The platform claims zero demand fees for bidding partners, meaning the winning bid equals publisher earnings. Ad queueing (SDK 4.9.0+) lets you show fullscreen ads back-to-back with minimal latency.
Where it loses points: focus. Chartboost is built for gaming interstitials and rewarded ads. Outside gaming, the demand gets thin and the optimization tools feel less relevant.
10.Liftoff (Vungle + Liftoff)68 / 140
Liftoff scored 7/10 on Bidding and 7/10 on Ad Formats. The Vungle merger created a platform that is strong in video and playable formats.

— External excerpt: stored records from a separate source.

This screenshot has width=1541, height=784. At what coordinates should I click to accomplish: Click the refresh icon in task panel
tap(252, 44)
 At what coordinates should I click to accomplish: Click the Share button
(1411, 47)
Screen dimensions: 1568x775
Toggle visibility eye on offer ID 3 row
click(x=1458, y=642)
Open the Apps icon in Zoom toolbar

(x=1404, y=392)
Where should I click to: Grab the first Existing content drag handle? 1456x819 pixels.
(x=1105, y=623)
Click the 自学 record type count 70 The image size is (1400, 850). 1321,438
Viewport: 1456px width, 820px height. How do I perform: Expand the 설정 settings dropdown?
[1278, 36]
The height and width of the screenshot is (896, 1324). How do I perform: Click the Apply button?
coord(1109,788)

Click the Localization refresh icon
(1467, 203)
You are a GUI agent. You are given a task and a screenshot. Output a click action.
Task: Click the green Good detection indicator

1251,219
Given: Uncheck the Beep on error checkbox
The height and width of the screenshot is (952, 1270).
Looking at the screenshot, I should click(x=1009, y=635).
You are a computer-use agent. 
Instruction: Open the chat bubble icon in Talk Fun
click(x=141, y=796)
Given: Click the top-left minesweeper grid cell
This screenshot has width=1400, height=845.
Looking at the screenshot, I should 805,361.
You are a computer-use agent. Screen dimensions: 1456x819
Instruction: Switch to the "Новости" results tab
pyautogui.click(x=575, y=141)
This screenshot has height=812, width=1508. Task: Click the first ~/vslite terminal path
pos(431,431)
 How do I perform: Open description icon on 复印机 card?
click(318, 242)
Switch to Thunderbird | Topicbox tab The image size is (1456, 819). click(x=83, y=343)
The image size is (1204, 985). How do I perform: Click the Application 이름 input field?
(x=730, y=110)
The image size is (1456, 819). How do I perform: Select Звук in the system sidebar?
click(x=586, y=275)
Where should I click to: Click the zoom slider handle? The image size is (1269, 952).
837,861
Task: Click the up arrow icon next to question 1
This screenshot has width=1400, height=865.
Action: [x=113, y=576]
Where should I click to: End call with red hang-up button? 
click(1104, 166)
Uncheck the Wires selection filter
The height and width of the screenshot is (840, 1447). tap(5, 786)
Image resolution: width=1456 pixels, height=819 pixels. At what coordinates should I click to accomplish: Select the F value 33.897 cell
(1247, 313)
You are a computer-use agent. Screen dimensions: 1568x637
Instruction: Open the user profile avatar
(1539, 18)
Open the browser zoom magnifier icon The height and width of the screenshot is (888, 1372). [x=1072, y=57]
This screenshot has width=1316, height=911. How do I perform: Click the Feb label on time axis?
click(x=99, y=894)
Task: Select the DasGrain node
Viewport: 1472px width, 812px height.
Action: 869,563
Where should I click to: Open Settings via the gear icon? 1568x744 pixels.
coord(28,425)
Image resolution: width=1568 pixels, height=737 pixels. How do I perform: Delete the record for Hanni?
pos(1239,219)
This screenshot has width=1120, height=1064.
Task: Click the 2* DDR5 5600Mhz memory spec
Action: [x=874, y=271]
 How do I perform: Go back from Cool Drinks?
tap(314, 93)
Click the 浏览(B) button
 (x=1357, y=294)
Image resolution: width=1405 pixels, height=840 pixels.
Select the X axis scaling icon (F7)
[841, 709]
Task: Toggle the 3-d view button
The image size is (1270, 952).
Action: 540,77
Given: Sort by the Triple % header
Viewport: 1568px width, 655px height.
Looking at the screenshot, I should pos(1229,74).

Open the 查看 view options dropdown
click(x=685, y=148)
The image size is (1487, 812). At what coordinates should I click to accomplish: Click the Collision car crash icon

Liftoff Monetize supports banner, interstitial, rewarded, rewarded interstitial, native, and app open formats through bidding and waterfall.
Creative optimization tools are a real differentiator. Publishers running heavy video inventory get value from automated creative testing.
Where it loses points: it is a demand source, not a mediator. Like DT Exchange, Liftoff scores best when plugged into MAX or LevelPlay, not when run standalone.
The Shape of the Rankings
Look at the total scores. The top four are clustered between 104 and 119. Then a gap. Then CAS.AI, Appodeal, and InMobi between 81 and 88. Then the bottom three under 75.
That split is not random. The top four are platforms that treat mediation as a product. The bottom three are demand sources or vertical networks that score high on their own specialty and low on mediation because mediation is not their primary job.
Publishers who build monetization stacks typically pick one from each group. A strong mediation platform from the top. A couple of specialized demand sources from further down. The ranking is a map of how to layer them, not a contest you pick one winner from.
Methodology
Scores are based on public documentation, developer resources, and platform websites as of April 2026. 9-10 means best-in-class. 7-8 means strong. 5-6 means adequate. Below 5 means meaningful gaps. Core features are weighted equally for the total score.